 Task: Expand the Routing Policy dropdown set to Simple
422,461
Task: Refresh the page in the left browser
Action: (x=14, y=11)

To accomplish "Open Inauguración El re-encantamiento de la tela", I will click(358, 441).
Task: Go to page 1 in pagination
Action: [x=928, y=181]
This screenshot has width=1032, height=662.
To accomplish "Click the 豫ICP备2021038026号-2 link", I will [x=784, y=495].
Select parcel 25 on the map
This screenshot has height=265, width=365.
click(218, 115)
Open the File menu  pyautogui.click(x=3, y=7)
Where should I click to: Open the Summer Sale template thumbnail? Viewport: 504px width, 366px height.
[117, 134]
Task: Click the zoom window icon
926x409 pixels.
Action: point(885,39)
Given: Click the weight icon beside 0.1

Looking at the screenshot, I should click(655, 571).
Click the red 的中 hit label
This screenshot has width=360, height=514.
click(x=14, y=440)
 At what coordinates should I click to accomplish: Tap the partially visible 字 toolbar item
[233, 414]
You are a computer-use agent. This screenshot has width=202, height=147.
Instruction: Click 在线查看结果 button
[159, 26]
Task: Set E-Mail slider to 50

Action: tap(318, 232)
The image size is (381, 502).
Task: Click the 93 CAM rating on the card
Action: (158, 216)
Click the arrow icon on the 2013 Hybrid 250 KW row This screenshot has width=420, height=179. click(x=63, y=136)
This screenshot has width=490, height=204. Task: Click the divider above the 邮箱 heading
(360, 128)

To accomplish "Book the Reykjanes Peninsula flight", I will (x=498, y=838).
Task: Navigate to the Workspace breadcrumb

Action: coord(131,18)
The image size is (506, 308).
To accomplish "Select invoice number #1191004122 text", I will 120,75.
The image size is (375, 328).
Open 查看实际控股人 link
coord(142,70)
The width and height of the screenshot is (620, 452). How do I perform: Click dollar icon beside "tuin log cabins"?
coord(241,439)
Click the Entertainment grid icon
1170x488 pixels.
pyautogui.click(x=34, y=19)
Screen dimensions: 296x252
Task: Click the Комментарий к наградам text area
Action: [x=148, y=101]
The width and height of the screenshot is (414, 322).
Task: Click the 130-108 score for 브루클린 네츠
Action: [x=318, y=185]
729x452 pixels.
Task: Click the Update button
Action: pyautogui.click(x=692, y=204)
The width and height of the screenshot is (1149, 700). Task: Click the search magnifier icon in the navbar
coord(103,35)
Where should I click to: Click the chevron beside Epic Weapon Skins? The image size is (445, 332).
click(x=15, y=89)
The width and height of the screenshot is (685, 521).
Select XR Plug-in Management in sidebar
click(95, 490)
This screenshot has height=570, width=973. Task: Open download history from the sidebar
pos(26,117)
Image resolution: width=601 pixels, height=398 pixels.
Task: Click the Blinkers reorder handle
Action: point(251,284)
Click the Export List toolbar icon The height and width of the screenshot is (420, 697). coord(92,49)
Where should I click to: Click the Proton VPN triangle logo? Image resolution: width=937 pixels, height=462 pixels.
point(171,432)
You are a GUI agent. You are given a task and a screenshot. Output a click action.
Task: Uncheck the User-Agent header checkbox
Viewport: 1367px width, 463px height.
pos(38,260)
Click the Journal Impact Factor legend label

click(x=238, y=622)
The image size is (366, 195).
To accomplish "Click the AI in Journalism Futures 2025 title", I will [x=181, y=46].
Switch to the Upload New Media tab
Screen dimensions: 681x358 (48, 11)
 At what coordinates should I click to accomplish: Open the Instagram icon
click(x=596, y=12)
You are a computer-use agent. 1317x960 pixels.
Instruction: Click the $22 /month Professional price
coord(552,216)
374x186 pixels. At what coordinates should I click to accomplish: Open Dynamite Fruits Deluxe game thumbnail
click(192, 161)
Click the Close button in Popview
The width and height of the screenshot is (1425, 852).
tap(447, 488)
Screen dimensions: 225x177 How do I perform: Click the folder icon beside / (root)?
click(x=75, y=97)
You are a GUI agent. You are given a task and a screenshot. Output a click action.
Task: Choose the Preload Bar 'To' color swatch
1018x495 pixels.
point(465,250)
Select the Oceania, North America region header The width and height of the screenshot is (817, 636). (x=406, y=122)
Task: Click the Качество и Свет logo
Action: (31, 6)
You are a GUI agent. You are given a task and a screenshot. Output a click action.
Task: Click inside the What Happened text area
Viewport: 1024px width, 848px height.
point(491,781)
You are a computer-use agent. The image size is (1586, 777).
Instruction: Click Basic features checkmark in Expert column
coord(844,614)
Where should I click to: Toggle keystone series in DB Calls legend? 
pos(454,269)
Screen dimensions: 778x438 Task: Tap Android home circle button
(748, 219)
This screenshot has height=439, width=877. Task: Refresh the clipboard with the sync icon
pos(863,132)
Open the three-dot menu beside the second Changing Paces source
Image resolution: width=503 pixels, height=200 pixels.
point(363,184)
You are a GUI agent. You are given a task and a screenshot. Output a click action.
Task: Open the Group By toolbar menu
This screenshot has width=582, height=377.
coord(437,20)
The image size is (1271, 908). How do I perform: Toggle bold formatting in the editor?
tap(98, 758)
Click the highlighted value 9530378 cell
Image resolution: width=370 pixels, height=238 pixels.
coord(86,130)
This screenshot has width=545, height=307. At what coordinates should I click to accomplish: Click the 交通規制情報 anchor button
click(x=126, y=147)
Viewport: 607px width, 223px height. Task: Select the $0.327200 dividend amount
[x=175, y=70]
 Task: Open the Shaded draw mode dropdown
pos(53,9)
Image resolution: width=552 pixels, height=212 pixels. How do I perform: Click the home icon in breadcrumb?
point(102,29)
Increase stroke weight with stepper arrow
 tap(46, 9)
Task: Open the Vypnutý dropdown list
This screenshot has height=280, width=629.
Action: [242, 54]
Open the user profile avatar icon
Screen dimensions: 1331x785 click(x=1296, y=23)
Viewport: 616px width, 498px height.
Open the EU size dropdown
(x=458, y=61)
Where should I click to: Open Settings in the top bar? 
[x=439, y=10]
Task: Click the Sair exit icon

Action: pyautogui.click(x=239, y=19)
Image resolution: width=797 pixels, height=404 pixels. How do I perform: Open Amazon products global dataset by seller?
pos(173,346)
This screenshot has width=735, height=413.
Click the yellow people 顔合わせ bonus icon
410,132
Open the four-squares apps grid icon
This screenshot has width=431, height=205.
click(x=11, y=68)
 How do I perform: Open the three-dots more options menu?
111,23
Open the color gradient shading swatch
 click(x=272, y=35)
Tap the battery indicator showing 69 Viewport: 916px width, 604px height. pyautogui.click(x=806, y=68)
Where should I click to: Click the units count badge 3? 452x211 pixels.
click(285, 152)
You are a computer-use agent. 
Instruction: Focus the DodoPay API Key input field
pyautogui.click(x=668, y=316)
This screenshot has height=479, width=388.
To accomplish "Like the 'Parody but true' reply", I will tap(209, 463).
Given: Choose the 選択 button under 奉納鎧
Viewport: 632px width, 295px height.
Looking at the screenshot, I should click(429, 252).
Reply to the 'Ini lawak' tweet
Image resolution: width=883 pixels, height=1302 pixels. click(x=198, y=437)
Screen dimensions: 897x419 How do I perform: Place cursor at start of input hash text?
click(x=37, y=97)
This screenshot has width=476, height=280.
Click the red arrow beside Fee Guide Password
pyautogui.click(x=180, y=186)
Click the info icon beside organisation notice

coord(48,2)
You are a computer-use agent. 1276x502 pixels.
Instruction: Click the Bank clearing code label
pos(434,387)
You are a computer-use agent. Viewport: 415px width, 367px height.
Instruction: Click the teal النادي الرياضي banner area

────

Your objective:
Could you set down, exactly as written, the lines above between the one holding "This screenshot has width=1032, height=662." and the one holding "The image size is (506, 308).", inclusive, and nothing more?

Result for this exercise:
This screenshot has width=1032, height=662.
To accomplish "Click the 豫ICP备2021038026号-2 link", I will [x=784, y=495].
Select parcel 25 on the map
This screenshot has height=265, width=365.
click(218, 115)
Open the File menu  pyautogui.click(x=3, y=7)
Where should I click to: Open the Summer Sale template thumbnail? Viewport: 504px width, 366px height.
[117, 134]
Task: Click the zoom window icon
926x409 pixels.
Action: point(885,39)
Given: Click the weight icon beside 0.1

Looking at the screenshot, I should click(655, 571).
Click the red 的中 hit label
This screenshot has width=360, height=514.
click(x=14, y=440)
 At what coordinates should I click to accomplish: Tap the partially visible 字 toolbar item
[233, 414]
You are a computer-use agent. This screenshot has width=202, height=147.
Instruction: Click 在线查看结果 button
[159, 26]
Task: Set E-Mail slider to 50

Action: tap(318, 232)
The image size is (381, 502).
Task: Click the 93 CAM rating on the card
Action: (158, 216)
Click the arrow icon on the 2013 Hybrid 250 KW row This screenshot has width=420, height=179. click(x=63, y=136)
This screenshot has width=490, height=204. Task: Click the divider above the 邮箱 heading
(360, 128)

To accomplish "Book the Reykjanes Peninsula flight", I will (x=498, y=838).
Task: Navigate to the Workspace breadcrumb

Action: coord(131,18)
The image size is (506, 308).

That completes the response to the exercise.